The contentious textbooks have primarily been used in North Rhine-Westphalia, as teachers there are free to use additional material that is not normally included in the curriculum.
After many schools complained about the textbooks' content, the union has called for the books to be banned.
The group said it fears the texts are too nationalistic and, in places, present a skewed view of history. The state's School Ministry is investigating those claims.
A right to Turkish culture and language?
The Turkish Embassy in Germany would not comment on the commotion surrounding the textbooks, instead pointing out Germany's policy of not recognizing dual citizenship. "The people between the ages of 18 and 23 who chose Turkish citizenship regrettably lose their German citizenship according to German law, " the embassy said. "If you look at these young people as future Turkish citizens, then it is their right to get to know their culture and langauge."

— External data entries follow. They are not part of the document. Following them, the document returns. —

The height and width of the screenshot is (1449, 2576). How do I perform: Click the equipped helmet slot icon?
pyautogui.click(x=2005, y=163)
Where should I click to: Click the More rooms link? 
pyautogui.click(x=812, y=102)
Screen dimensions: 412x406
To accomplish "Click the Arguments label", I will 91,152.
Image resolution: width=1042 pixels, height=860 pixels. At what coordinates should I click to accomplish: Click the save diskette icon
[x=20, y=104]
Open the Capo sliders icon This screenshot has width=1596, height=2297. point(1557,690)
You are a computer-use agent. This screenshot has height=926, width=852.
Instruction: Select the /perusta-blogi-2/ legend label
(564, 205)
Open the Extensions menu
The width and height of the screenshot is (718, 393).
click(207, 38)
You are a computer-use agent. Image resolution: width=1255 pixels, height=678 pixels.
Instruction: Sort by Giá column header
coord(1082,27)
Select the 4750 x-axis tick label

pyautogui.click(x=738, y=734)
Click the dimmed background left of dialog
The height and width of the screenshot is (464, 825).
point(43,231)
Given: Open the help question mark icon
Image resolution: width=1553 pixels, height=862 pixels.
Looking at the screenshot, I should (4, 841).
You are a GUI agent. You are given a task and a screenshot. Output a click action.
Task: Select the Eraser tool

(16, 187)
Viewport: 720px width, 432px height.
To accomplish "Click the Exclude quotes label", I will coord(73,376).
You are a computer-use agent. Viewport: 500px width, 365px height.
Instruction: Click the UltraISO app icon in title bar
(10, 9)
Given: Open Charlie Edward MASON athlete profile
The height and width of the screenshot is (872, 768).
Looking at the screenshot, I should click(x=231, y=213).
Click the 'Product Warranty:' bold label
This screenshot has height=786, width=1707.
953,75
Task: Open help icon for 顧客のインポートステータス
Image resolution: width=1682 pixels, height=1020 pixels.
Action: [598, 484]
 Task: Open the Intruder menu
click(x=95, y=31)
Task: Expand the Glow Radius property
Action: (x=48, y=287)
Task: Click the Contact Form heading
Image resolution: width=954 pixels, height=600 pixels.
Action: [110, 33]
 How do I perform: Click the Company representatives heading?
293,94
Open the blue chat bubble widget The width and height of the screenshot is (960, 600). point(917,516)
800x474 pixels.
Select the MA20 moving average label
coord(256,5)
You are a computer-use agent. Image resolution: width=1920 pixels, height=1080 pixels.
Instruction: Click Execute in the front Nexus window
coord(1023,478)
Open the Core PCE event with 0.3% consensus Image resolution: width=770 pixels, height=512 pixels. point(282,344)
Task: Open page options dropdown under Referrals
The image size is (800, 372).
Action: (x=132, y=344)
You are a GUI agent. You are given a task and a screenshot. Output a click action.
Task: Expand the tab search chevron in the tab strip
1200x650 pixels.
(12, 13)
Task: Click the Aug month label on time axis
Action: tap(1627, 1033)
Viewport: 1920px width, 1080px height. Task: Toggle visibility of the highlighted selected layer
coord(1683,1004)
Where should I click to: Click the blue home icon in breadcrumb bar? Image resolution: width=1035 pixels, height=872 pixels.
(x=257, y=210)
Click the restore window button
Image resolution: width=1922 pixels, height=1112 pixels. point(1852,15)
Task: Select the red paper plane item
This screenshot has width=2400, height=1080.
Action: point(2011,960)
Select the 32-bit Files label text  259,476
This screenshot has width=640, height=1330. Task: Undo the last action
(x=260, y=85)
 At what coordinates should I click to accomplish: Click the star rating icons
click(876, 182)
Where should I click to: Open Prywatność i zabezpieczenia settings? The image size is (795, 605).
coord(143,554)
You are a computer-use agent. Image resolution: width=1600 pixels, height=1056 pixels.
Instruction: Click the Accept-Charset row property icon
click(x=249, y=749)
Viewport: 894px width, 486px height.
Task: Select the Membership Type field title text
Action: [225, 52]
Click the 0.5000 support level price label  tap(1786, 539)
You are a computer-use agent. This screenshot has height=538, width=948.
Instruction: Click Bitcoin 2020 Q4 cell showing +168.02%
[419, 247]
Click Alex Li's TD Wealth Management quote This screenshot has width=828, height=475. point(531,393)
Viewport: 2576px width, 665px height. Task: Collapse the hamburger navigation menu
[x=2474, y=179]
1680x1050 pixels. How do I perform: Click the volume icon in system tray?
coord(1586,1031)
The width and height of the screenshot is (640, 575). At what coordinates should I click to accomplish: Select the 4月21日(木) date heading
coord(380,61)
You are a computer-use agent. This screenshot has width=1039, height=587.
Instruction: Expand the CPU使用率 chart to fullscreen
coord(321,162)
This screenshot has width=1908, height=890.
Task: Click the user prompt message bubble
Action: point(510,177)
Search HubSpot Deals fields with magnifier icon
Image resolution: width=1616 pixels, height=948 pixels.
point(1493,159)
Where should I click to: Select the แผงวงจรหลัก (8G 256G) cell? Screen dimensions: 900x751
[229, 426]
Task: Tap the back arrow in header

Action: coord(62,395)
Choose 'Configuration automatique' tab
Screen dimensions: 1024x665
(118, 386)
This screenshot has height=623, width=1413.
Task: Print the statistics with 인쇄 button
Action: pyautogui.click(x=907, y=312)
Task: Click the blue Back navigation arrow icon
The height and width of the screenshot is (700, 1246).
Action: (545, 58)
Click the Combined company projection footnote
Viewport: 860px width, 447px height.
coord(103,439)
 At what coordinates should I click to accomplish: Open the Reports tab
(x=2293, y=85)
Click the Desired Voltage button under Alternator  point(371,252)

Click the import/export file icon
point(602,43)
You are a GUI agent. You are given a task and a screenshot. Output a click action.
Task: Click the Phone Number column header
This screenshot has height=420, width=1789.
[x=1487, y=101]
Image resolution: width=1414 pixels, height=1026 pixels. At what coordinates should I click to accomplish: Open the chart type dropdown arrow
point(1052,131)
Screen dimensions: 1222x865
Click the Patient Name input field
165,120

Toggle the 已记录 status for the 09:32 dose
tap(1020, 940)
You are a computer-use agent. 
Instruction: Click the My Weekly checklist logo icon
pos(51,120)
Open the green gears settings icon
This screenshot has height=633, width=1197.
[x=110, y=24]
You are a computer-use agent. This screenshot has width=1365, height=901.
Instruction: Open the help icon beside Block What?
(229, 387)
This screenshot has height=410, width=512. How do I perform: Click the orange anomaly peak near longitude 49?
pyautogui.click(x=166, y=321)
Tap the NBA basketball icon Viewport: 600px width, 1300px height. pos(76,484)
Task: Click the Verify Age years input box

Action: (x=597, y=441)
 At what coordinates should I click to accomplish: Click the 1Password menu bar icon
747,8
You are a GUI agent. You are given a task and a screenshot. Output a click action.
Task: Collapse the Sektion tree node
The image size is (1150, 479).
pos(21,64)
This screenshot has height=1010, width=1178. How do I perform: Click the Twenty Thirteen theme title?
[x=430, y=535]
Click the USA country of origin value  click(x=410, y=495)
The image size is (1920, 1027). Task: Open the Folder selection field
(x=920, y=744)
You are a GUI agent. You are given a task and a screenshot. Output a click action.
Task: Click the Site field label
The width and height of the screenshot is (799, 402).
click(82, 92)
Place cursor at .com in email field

Accusations of altering history
The third volume of the textbook says that Armenians joined the Russians and English in 1915 and tried to weaken the Ottoman Empire. According to the text, the Armenians contractually agreed to give up their lands after the First World War. There is, however, no mention in the book of the expulsion and murder of up to 1.5 million Armenians.
"What is cited about the genocide is a real problem, " said Barbara Christophe of the Georg Eckert Institute for International Textbook Research, adding that she was not surprised as the book represents the same view of events taken by textbooks in Turkey.
While Christophe said it was good the book touched on the conflict with Armenians, which had been completely denied by school texts as late as the 1990s, she said it was done in an unacceptable manner. "This is naturally a representation that one cannot consent to, " Christophe said.
Christophe said improvements could also be made to German textbooks
She also said Germany sets a standard for its history textbooks that is not comparable to other countries. Due to its Nazi history, Germans are particularly careful about the presentation of historical context. Christophe said school kids in Germany are always informed about history's ethical dimensions in addition to factual data published in history books. This often means students believe they have adequately addressed a given topic and do not need to grapple with it personally. "That leads kids to think that what they are learning has nothing to do with them, " Christophe said.